No person shall be appointed a proxy who is not a member of the Association. Duly completed proxies must be delivered to the office of the General Manager of the Association at least 3 days prior to the Meeting for which it is intended to be used.


COMMITTEES

Section 38 - (a) The Board of Directors may establish or cancel committees, as it may deem advisable.

(b) The Board of Directors shall determine the Chair, composition and terms of reference of all committees.


FEES AND DUES

Section 39 - The annual dues of Active members shall be determined by the Board of Directors. Such dues shall become due and payable within thirty days from presentation of invoice.


RESIGNATIONS

Section 40 - Should a member wish to withdraw or cancel his/her membership with the Association, the member shall pay all outstanding dues up to the date of the resignation, present the resignation in writing to the Board of Directors and return any membership certificate which has been issued.


NON-PAYMENT OF DUES

Section 41 - (a) If any member shall fail to pay the annual dues within three months after same have become due, notice by registered mail shall be sent to the last known address and if after such notice the dues be not paid within thirty days, such member shall be suspended from all privileges of membership.

The Board of Directors may, for cause deemed by it sufficient, extend the time for payment and for the application of these penalties, and may reinstate such member upon payment of all arrears.

(b) No member who is in arrears with dues shall be entitled to vote.
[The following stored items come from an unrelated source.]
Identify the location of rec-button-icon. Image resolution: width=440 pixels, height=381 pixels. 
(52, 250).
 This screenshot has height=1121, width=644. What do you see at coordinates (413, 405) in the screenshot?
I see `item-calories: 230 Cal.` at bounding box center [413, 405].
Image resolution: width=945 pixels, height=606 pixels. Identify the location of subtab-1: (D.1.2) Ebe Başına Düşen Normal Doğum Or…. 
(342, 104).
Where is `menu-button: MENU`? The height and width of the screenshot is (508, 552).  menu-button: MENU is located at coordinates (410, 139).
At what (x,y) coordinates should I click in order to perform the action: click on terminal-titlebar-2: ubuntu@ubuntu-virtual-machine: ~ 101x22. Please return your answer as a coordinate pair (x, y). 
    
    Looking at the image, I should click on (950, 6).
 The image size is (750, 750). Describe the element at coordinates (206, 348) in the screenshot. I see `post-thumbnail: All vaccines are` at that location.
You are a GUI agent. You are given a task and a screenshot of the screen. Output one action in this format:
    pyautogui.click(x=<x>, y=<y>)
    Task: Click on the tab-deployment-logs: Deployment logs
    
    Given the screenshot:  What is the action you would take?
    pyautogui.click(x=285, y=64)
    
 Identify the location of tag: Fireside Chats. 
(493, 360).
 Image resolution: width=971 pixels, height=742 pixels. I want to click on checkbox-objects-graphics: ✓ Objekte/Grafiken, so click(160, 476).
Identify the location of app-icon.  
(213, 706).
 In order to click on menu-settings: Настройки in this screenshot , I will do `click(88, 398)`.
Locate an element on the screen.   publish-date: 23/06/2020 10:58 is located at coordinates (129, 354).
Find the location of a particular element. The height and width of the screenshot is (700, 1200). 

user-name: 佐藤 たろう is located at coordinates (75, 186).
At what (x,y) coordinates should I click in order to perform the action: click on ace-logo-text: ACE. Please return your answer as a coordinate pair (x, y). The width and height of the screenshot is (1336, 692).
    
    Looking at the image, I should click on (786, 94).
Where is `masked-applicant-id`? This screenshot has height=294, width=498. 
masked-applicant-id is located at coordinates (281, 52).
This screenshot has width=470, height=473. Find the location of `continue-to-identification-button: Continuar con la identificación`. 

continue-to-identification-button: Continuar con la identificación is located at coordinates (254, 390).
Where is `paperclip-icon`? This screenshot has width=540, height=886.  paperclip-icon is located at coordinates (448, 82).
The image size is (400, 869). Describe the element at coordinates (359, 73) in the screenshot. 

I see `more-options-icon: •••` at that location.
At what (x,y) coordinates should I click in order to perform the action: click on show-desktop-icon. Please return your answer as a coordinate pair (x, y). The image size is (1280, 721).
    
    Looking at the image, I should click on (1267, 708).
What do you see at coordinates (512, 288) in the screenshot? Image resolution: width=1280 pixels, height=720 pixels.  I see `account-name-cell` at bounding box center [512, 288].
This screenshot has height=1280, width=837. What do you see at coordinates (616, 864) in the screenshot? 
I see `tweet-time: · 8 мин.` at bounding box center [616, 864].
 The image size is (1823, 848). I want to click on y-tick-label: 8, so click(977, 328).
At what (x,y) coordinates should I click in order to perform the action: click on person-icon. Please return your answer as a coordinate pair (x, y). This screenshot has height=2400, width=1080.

(c) If a member continues in arrears of membership dues after notice by registered mail has been given and after the end of an extension of time for payment granted by the Board of Directors; if any, then the membership shall be cancelled.


DISCIPLINARY ACTION

Section 42 - If any member of the Association is accused of violating ethical and industry standard best practices or these By-Laws or any such rules and regulations set by the Association in a manner that is detrimental to his/her fellow members shall be invited in writing to appear before the Board of Directors. If the Board finds the accusation is substantiated it may suspend, expel or otherwise discipline the accused member. If the accused member declines to appear at the appointed time the Board of Directors may proceed to take such action as it may see fit.


DISSOLUTION

Section 43 - In the event the affairs of the Association are to be terminated, or on the dissolution of the Association in any manner by law, then after discharge of all Association debts and liabilities, any remaining assets shall be distributed to one or more qualified donees within the meaning of subsection 248(1) of the Income Tax Act (Canada), such as recognized charities, tax exempt institutions or organizations with similar objects that qualify them as tax exempt, non-profit organizations (as designated and determined by the outgoing Board of Directors).